Documents released as part of a Senate Intelligence Committee investigation show that the Bush administration was warned by U.S. intelligence analysts about the challenges it now faces as it tries to stabilize Iraq.
They don't believe these realities when it's right in front of their eyes, why would they have believed a report that objected to their forgone conclusions.....

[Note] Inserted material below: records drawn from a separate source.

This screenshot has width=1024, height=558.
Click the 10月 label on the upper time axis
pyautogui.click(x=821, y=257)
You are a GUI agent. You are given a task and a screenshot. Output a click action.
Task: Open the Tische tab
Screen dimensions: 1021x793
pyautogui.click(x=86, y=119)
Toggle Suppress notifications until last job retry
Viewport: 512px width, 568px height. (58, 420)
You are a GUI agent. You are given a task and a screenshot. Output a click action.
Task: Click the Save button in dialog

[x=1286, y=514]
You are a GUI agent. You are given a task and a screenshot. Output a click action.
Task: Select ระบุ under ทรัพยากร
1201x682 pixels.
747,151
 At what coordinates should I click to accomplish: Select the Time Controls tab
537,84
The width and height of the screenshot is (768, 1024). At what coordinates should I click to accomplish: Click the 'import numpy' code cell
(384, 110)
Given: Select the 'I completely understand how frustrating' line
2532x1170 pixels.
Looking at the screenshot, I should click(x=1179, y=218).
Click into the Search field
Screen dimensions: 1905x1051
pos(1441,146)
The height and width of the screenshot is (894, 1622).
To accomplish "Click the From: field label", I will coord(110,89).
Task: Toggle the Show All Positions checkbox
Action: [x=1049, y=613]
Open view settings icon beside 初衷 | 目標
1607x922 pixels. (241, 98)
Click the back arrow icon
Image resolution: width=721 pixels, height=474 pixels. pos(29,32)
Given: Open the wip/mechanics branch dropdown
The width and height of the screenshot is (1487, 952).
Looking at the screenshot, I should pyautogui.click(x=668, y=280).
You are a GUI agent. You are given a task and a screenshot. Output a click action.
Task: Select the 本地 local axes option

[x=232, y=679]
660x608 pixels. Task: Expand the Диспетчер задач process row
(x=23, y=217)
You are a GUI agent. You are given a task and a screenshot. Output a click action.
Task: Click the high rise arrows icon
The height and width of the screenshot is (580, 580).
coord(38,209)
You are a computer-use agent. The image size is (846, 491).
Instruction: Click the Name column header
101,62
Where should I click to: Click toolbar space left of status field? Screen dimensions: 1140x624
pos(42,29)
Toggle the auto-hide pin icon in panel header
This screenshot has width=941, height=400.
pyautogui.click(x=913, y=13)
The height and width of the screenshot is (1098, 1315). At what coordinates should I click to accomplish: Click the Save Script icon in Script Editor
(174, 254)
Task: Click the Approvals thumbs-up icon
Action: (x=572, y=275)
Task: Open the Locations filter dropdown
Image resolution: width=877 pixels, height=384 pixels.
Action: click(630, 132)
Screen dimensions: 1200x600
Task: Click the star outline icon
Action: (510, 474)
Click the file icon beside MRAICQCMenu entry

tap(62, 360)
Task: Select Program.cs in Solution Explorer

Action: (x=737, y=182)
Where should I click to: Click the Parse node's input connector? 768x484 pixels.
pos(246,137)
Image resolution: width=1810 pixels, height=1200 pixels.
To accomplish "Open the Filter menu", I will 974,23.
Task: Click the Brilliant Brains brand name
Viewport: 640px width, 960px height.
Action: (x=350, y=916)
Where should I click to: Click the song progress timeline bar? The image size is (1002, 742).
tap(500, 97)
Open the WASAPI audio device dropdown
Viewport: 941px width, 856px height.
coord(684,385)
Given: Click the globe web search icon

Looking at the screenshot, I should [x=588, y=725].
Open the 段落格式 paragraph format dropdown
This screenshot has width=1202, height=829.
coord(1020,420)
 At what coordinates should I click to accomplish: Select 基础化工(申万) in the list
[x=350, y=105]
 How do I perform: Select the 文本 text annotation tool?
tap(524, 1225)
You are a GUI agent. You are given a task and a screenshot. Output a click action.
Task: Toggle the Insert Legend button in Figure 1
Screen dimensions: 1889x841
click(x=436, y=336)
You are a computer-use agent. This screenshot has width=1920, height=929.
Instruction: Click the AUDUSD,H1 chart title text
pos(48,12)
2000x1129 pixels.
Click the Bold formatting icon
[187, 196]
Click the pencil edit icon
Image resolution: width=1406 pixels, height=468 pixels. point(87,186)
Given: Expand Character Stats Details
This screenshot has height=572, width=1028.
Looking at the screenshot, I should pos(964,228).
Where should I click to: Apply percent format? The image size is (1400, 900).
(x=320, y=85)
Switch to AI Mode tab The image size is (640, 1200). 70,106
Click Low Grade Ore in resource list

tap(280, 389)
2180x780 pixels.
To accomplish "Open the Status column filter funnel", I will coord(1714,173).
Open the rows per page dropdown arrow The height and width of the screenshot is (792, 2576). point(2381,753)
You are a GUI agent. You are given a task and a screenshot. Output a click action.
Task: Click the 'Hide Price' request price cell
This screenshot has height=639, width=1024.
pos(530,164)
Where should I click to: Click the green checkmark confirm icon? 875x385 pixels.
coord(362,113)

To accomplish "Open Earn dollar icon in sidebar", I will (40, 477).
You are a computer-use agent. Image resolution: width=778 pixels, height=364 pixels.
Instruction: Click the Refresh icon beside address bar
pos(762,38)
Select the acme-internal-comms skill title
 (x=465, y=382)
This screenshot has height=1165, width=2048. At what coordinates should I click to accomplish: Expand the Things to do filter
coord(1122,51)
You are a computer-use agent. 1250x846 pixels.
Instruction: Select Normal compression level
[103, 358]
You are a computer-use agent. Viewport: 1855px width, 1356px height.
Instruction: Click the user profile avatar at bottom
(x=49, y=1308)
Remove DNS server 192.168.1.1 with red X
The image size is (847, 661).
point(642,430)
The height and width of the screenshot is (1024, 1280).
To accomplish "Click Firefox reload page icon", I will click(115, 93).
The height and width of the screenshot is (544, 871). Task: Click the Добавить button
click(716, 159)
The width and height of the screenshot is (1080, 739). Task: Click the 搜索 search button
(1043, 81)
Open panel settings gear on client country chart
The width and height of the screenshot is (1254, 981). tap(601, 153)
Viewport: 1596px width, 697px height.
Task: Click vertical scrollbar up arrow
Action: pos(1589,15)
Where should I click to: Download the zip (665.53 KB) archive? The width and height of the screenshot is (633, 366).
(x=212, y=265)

Highlights from the reports;
_ Establishing a stable democracy in Iraq would be a long, steep and
probably turbulent challenge. They said that contributions could be made from 4
million Iraqi exiles and Iraq's impoverished, underemployed middle class. But
they noted that opposition parties would need sustained economic, political and
military support.
_ Al-Qaida would see the invasion as a chance to accelerate
its attacks, and the lines between al-Qaida and other terrorist groups "could
become blurred." In a weak spot in the analysis, one paper said that the risk of
terror attacks would spike after the invasion and slow over the next three to
five years. However, the State Department recently found that attacks last year
alone rose sharply.
_ Domestic groups in Iraq's deeply divided society would
become violent, unless stopped by the occupying force. "Score settling would
occur throughout Iraq between those associated with Saddam's regime and those
who have suffered most under it."
_ Iraq's neighbors would jockey for
influence and Iranian leaders would try to shape the post-Saddam era to
demonstrate Tehran's importance in the region. The more Tehran didn't feel
threatened by U.S. actions, the analysts said, "the better the chance that they
could cooperate in the postwar period."
_ Military action to eliminate Iraq's
weapons of mass destruction would not cause other governments in the region to
give up such programs.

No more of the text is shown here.